Teaching to Learn

 

Peter Mbira demonstrates the Arduino at a LakeHub meetup.
Peter Mbari demonstrates the Arduino at a LakeHub meetup.  LakeHub is forming some independent workshop groups, where people can learn a variety of skills in an informal setting.

Lately I’ve been spending a lot of time in matatus – the stupidly overpacked minibuses that travel between cities in Kenya – visiting students I’m working with in a few far-flung communities.  I’m trying out ideas around teaching students to become self-motivated learners, through the medium of teaching computer programming.  (Hypothesis: People who know how to learn independently can go further than those who need teachers.  Evidence: Pretty much every effective tech person I’ve met in Kenya.)  Programming, of course, is a very hands-on skill, one that you mainly learn by doing it, a lot.  So in these three locations, I’ve been giving some basic overviews and leaving the students with resources to work on, and coming back after a week or two to see what kind of progress they’ve made.

The question is how to transform students into self-guided learners, given the cultural expectations of lecture-based, teacher-driven classrooms.  With the math camps, we’ve been attacking the ‘lecture-based’ part of the formula, by introducing fairly radical beyond-curriculum activity-based methods.  But the camps are still ultimately teacher-designed and teacher-driven.  In the math camp context, we’re seeking to change attitudes around math education, so that’s fine.  But there’s a real question of what happens after the camp ends, and the students go back to the same-old same-old.  How can we best foster and facilitate independent learning amongst our students?

To try to get at an answer, I’ve been giving lessons while experimenting with questions of resources, guidance, motivation and community.  Within a given learning environment, each of these factors varies in type and quality.  The Kenyan secondary education system is marked by a high degree of impersonal guidance (lots and lots of straight lecture) and very low access to resources (maybe one copy of a textbook per five or ten students).  Motivation in mathematics comes from a combination of desire to pass the national exams, and desire to avoid getting beaten by teachers or parents for getting low marks.  Community seems not to be intentionally developed: sometimes students help one another, but it’s accidental, rather than by design.
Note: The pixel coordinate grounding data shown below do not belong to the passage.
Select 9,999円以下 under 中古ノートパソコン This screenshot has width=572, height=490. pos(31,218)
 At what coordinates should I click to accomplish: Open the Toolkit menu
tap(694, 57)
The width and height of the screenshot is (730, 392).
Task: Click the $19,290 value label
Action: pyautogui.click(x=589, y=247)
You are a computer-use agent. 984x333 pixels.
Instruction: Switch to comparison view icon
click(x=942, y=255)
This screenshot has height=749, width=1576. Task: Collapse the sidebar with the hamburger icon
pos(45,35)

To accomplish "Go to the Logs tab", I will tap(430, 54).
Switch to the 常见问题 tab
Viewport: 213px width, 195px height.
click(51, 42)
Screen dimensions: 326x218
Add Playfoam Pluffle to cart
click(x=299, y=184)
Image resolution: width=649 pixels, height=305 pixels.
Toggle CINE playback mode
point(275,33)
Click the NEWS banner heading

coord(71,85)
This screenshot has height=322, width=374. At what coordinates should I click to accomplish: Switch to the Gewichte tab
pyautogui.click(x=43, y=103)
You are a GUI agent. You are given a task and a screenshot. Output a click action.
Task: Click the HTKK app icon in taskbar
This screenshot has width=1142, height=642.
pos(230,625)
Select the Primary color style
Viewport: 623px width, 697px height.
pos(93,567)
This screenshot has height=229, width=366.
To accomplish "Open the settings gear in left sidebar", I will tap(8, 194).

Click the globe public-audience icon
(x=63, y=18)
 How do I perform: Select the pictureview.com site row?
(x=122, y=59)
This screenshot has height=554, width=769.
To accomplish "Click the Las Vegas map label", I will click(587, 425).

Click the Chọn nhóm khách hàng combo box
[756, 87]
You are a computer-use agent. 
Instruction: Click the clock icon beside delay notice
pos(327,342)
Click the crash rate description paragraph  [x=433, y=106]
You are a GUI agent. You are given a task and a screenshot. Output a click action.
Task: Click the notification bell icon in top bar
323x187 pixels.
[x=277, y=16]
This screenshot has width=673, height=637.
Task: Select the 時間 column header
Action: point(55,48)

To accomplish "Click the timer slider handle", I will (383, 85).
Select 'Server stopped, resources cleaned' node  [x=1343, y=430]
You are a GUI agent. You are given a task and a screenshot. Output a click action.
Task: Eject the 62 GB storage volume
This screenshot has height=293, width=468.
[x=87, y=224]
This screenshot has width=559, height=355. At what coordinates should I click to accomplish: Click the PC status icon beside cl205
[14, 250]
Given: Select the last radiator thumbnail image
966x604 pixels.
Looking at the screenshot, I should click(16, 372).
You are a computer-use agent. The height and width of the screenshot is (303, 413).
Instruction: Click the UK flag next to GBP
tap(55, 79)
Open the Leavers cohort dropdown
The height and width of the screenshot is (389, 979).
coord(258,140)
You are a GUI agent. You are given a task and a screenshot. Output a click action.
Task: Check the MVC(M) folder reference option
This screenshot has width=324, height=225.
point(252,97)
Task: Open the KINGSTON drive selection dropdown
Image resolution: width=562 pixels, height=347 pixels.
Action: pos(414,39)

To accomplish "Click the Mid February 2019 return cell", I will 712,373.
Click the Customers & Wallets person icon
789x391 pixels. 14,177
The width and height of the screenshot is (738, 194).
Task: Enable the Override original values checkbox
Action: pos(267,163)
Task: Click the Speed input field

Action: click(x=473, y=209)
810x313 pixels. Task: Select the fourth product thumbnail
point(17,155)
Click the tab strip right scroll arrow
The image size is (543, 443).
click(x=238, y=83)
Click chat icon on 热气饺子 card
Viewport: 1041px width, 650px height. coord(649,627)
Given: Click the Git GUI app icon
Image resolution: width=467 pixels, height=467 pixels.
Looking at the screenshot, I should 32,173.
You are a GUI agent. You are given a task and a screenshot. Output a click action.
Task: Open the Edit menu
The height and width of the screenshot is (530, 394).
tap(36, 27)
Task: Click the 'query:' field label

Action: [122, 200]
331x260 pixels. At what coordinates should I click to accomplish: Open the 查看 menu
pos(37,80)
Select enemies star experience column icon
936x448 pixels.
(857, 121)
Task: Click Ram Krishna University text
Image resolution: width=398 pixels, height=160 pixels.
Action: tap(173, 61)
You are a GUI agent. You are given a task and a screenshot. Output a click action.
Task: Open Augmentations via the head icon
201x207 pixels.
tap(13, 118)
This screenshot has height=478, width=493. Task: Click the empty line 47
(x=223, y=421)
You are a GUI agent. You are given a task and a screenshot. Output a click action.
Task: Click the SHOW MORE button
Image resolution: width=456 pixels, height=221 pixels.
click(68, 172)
The idea, then, is to tweak these variables to encourage independent learning in the students.  In each of the student groups I’ve been working with, I give an introduction to programming and then leave them with resources: namely, a python instance and a copy of Zed Shaw’s ‘Learn Python the Hard Way.’  (Or a reference on how to write HTML, alongside a text editor and a browser.)  Having done the intro sessions about ten times now, I’m much better at teaching basic programming ideas through activities: if statements, loops, and so on, and will probably be putting together some activity sheets sometime soon.

To be perfectly honest, the results have been extremely mixed so far, but I’m learning a lot, and seeing some strategies that might work better in the future.

One thought on “Teaching to Learn

  1. Sonya B May 13, 2013 / 1:08 pm

    You just snapped me out of my world for a minute. I think what you’re doing is really cool, and I enjoy reading about it.